• Article
=======

Most recently, she clarified, “We always love him and carry him in our hearts but we want him to know that.”  I love her sweet heart so much, and I love that over four years has passed and she still thinks of her Grandpa, inviting remembrances of him in our prayers.

As our conversation continued, I commented that Grandpa was getting to meet his believing great, great, great, great, great grandparents and my granddaughter said, “He’s probably met Adam and Eve by now!”  I had to laugh at that!  I can honestly say that thought had never crossed my mind! So then we imagined what he would say when he met Adam and Eve. “What were you thinking?!,” or, “Why’d you have to mess everything up for the rest of us?!,” or, “Couldn’t you just be content with all those other fruit trees?” This was a really fun conversation but it painted Grandpa’s new universe for us a little more—just imagining his new home of heaven and those he might be meeting there.

=======

• Requests
(1) Answer these questions about the passage on the granddaughter and her Grandpa, one per line:
(a) How much time has passed while the granddaughter still thinks of her Grandpa?
(b) Whom does the granddaughter say Grandpa has probably met by now?
(c) What is named as Grandpa's new home?
(2) Summarize the passage on the granddaughter and her Grandpa in two sentences.
(3) Continue the passage about the granddaughter and her Grandpa from where it stops.

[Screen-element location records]
=======

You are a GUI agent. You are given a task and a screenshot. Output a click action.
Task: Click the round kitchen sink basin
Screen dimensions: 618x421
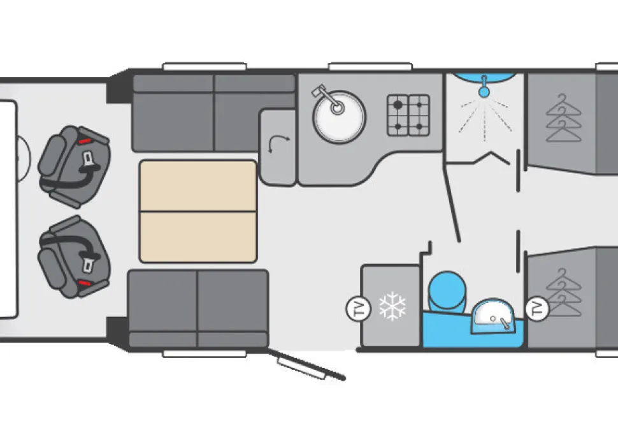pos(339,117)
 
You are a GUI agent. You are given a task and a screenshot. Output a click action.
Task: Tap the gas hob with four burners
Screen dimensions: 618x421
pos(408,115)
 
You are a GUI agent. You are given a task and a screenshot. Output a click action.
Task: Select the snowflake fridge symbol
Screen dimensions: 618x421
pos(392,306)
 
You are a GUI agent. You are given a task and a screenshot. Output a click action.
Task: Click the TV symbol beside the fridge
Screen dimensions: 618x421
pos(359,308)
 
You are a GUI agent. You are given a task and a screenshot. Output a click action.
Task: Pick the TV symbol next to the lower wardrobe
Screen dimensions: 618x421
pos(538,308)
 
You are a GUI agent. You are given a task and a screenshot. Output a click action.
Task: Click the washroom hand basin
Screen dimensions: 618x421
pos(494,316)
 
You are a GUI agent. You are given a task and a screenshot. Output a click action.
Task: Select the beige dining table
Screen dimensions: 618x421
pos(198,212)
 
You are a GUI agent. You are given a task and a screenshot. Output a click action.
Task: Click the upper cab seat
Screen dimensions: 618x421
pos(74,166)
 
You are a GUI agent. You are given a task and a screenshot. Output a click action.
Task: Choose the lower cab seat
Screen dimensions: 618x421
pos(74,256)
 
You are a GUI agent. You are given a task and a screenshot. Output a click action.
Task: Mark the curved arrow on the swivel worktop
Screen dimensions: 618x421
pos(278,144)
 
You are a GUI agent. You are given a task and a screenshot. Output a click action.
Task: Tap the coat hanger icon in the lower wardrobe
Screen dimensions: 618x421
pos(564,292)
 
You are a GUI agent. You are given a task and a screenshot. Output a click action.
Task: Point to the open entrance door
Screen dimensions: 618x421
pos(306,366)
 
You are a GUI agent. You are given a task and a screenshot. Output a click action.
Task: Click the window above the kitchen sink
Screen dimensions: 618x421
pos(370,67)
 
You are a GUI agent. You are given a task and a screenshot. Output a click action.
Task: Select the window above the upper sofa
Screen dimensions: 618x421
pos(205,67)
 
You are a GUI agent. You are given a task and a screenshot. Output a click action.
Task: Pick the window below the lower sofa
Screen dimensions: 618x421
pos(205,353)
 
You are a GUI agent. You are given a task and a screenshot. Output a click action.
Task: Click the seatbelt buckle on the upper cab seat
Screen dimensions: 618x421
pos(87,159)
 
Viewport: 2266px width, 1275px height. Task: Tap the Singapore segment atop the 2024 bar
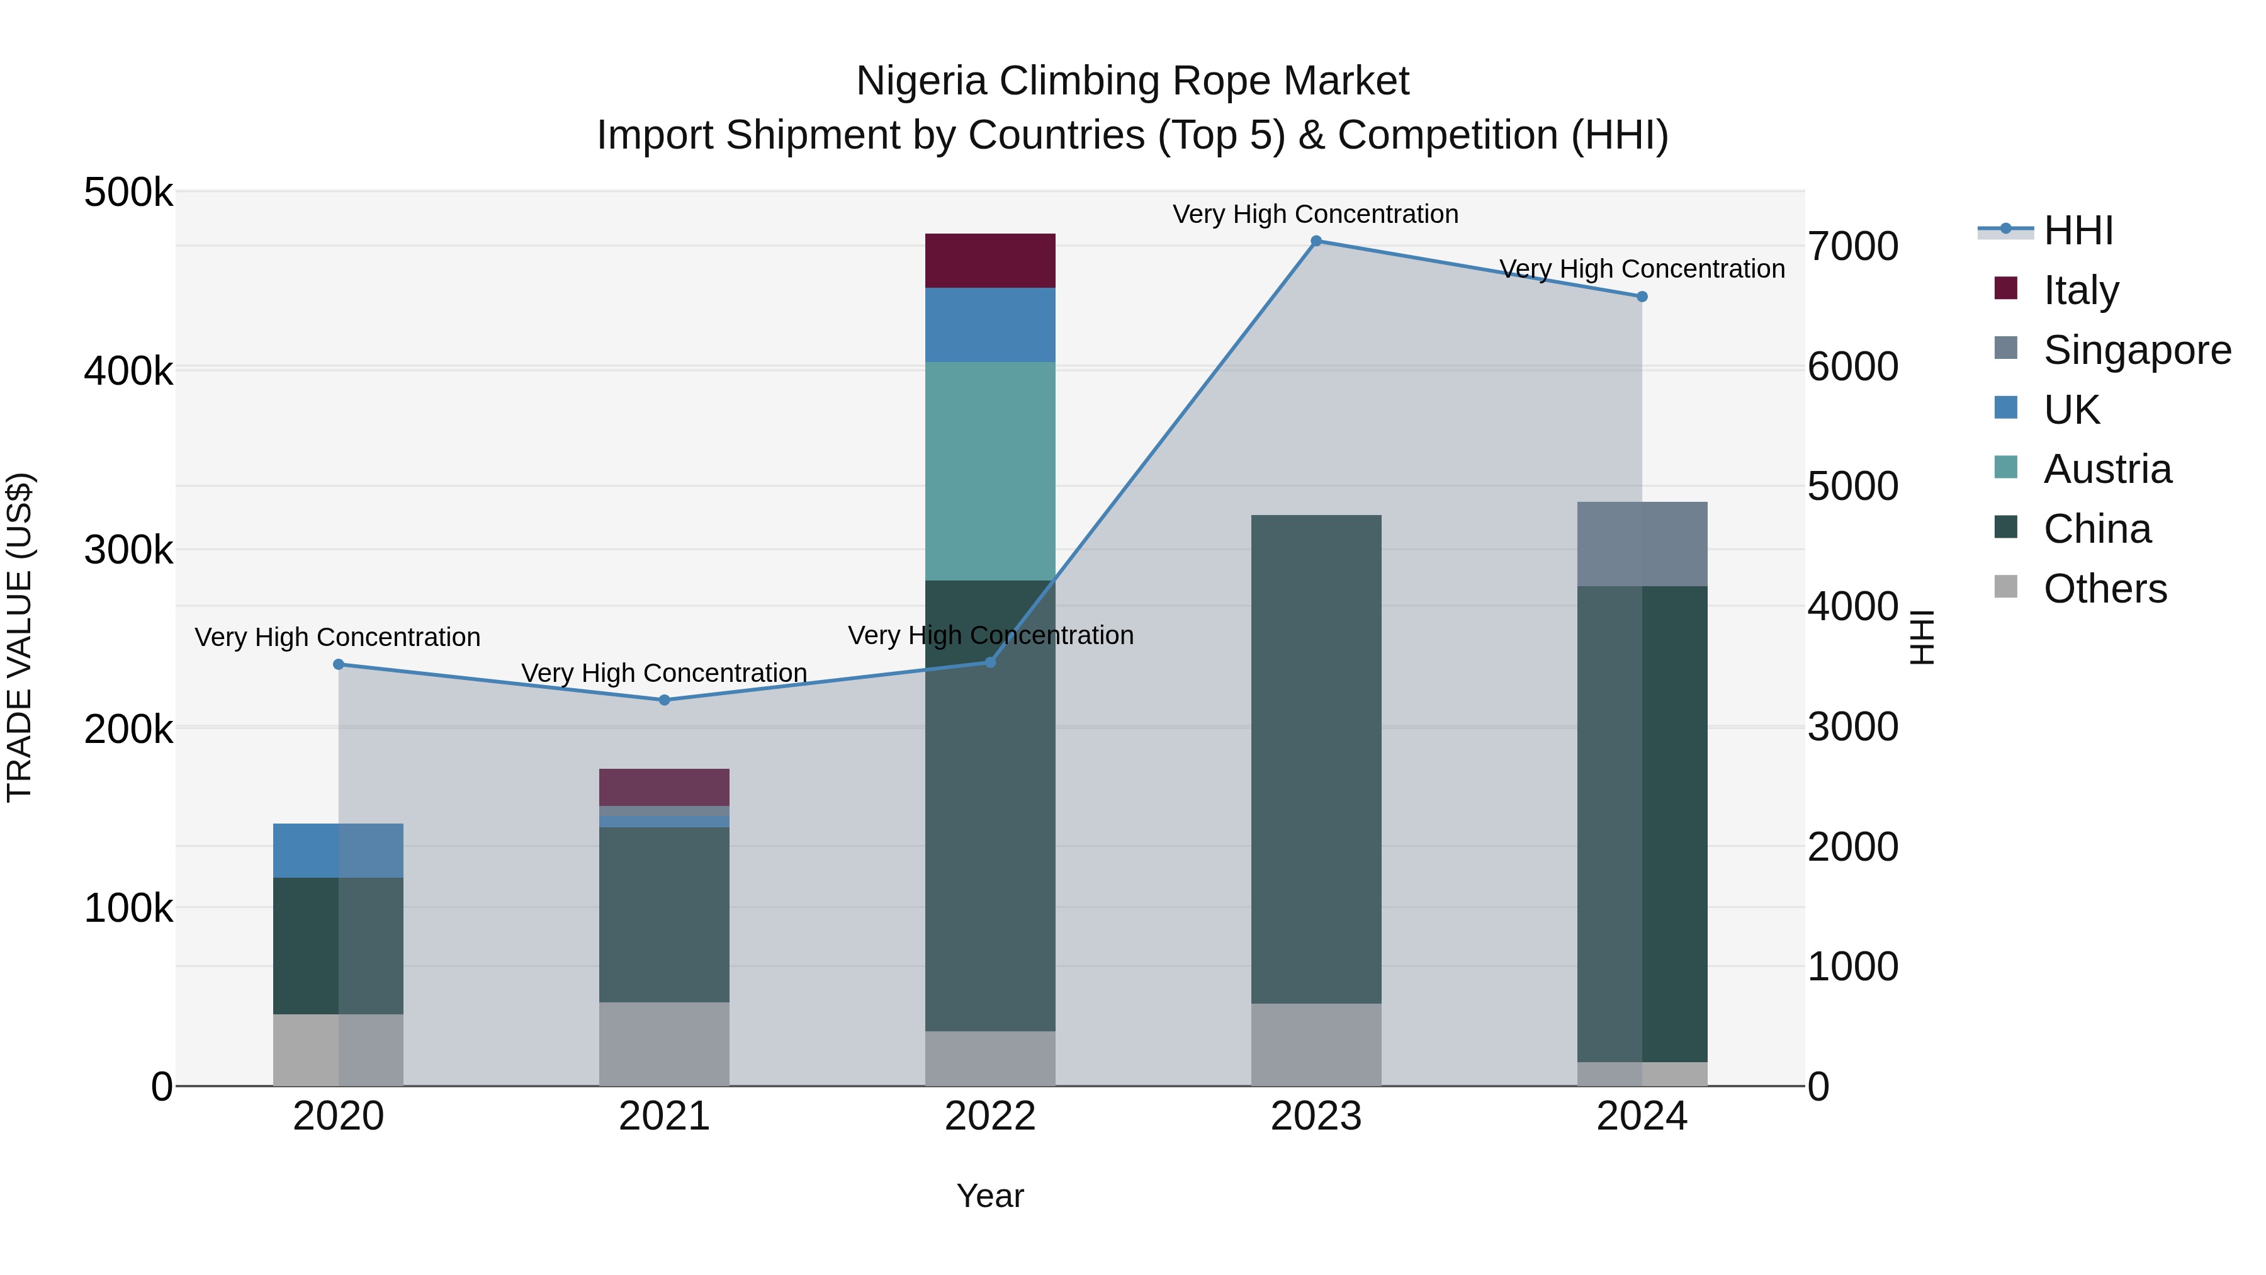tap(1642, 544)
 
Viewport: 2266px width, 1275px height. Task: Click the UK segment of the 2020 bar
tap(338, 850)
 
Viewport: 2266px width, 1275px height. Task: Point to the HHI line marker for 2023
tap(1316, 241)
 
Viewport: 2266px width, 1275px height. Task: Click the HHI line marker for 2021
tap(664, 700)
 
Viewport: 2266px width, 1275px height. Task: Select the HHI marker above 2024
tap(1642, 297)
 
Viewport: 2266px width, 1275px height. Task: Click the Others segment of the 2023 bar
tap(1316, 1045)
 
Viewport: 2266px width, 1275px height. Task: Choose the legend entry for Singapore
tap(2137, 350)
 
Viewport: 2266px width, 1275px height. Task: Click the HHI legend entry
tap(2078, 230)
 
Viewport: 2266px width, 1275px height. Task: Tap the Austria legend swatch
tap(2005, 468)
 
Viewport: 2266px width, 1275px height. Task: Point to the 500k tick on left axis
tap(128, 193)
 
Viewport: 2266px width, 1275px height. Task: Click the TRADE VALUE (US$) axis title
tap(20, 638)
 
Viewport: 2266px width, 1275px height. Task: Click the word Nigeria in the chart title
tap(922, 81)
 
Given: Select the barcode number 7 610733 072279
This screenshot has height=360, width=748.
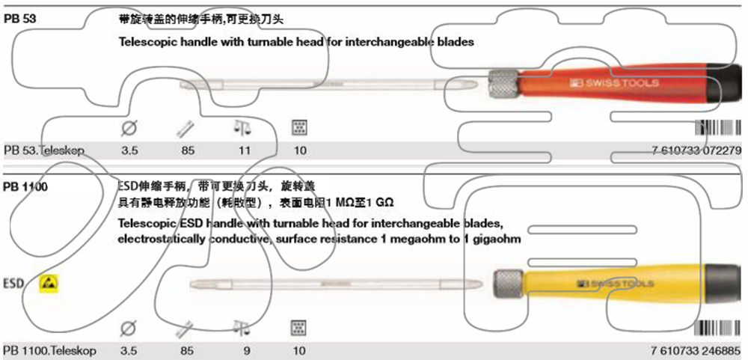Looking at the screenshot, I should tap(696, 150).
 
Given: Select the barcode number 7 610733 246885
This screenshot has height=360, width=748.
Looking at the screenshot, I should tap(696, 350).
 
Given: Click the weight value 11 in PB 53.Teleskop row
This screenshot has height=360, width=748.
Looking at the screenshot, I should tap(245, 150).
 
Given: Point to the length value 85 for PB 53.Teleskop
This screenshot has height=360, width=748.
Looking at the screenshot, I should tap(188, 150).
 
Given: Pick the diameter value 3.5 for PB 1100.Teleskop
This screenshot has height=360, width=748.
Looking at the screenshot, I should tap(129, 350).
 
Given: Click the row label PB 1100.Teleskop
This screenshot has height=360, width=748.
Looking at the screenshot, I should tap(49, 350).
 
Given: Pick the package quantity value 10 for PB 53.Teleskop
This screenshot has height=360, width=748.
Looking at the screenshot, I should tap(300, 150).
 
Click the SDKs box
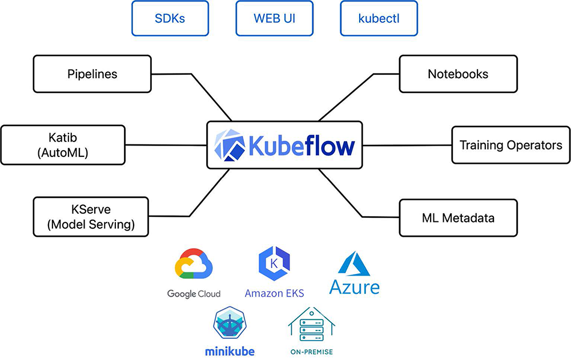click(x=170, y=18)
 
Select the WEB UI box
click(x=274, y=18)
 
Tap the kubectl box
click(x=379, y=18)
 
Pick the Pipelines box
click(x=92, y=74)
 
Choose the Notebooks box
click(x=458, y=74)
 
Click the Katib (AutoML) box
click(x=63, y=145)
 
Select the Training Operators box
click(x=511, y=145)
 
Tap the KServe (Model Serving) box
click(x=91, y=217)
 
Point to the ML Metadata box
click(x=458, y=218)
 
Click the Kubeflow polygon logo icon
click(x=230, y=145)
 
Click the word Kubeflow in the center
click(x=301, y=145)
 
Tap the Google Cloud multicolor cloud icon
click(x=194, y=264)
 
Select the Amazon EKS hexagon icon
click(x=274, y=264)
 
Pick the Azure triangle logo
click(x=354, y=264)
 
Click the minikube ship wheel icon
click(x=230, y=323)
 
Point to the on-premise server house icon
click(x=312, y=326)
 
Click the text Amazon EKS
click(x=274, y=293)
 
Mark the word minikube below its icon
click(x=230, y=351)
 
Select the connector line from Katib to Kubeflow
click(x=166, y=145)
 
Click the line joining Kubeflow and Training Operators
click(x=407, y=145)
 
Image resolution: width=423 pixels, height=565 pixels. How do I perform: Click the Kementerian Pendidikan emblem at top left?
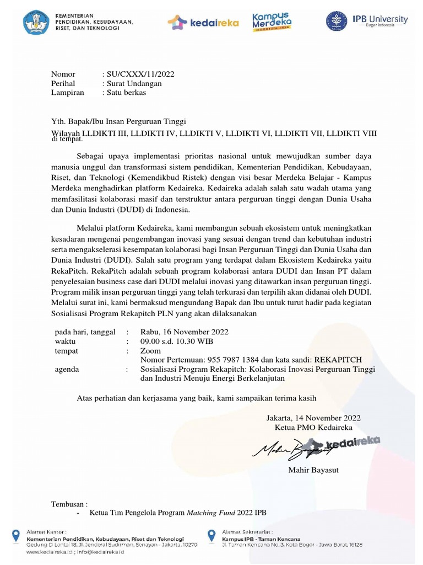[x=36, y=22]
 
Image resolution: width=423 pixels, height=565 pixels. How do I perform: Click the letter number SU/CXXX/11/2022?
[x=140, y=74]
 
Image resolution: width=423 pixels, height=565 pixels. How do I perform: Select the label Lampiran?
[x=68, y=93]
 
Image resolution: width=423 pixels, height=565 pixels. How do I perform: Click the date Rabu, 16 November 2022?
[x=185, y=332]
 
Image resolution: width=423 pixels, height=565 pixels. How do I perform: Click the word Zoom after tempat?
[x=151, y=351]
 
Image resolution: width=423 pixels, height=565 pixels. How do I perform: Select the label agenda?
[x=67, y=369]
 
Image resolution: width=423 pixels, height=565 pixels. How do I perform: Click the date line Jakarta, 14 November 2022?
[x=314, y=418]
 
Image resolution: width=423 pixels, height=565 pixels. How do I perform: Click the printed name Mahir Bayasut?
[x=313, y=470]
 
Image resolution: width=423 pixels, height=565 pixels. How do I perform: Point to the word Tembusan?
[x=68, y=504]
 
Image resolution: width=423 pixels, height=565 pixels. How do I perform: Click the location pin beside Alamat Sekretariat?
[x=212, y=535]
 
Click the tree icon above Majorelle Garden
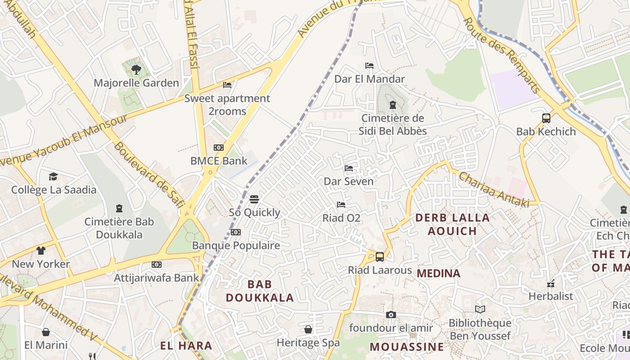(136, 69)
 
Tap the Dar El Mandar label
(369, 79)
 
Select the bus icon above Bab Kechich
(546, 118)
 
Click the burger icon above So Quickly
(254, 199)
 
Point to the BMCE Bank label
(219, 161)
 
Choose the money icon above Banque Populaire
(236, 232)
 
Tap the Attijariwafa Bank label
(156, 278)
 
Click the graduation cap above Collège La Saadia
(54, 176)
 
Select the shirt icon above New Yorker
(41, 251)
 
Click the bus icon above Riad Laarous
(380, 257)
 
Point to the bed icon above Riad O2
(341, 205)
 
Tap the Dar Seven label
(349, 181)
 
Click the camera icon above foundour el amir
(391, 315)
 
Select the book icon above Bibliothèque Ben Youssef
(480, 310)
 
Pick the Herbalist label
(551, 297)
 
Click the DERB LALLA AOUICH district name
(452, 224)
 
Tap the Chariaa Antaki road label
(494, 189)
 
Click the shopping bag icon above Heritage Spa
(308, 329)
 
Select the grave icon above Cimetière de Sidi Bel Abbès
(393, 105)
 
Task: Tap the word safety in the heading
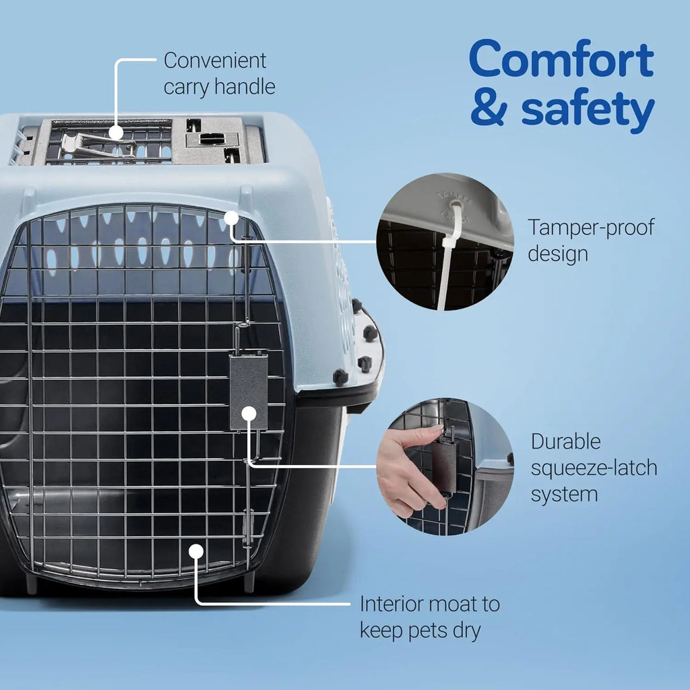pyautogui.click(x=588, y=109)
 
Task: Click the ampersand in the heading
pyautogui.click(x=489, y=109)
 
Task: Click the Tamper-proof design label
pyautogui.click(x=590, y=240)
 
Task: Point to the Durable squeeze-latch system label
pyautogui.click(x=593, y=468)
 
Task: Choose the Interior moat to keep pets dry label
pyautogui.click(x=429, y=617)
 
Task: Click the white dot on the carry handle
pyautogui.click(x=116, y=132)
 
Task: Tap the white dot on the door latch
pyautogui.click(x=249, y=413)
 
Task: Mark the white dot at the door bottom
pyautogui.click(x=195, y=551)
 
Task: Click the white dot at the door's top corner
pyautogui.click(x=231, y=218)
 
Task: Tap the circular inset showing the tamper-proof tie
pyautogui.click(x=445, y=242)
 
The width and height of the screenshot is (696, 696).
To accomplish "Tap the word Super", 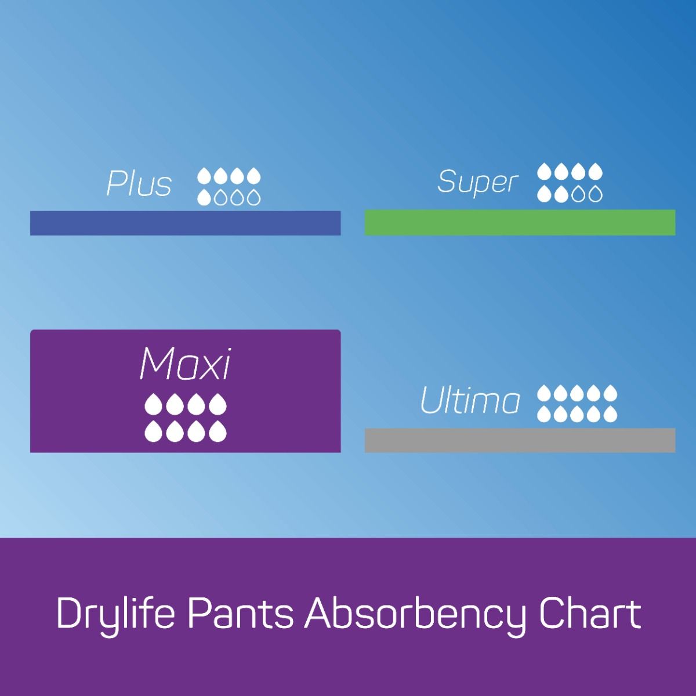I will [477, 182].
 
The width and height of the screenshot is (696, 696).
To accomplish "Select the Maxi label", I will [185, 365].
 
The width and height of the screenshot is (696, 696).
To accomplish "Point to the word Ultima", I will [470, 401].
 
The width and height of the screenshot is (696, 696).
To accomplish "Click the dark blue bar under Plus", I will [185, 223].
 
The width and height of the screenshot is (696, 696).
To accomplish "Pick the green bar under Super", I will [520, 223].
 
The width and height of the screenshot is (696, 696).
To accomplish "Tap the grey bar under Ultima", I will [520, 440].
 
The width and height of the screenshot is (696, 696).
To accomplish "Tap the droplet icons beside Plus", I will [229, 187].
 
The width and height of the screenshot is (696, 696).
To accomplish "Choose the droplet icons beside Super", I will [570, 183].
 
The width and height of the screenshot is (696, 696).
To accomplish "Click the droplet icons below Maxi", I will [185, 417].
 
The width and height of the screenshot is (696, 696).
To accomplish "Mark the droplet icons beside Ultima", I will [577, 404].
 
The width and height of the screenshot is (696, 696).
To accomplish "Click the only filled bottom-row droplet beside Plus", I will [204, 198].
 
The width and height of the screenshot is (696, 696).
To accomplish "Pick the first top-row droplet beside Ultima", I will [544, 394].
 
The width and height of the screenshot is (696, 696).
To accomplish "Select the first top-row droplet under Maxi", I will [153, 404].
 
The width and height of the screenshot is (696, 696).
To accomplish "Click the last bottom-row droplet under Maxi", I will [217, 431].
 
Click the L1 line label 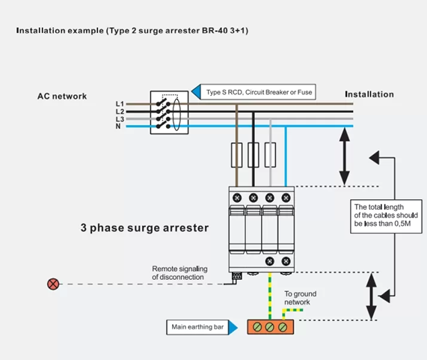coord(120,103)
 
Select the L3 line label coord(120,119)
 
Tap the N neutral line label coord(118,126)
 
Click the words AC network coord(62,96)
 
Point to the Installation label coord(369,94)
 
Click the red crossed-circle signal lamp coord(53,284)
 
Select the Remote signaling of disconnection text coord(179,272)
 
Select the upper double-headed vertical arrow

=======

• Exercise results
(1)
(a) Over four years.
(b) Adam and Eve.
(c) Heaven.

(2) More than four years on, the narrator's granddaughter still thinks of her Grandpa and invites remembrances of him in their prayers. During one conversation she said he had probably met Adam and Eve by now, and they had fun imagining what he might say to them in his new home of heaven.

(3)
He is in a completely new world. I am in a new world too… one without him. It may seem like a contradiction to say this, but I both hate that my beloved is gone and accept that he is gone.  My life of forty years of marriage was so horribly altered, I first questioned if I was going to be okay. Now I know I will be okay and I accept my life.  I still hate that we are separated by death, and I believe God is okay with that.  Death came as a result of sin so it was never God’s plan. So while I will continue to hate death, I will embrace life. I will appreciate how God provides for me in my new world—in all ways. God is as fully present with me as He is with my beloved. He is the One who spans it all.

For me, grief’s pain has gradually been pulled back by the tide of time, and what remains on the shoreline are some glistening treasures—the heart connections and precious conversations that are like pearls being added to a strand by God’s own hand. He is adorning my new world. It has taken time to see this process and arrive at this good shore.

Whatever your stage along grief’s journey, please join me now in a prayer for the glistening treasures yet to be revealed.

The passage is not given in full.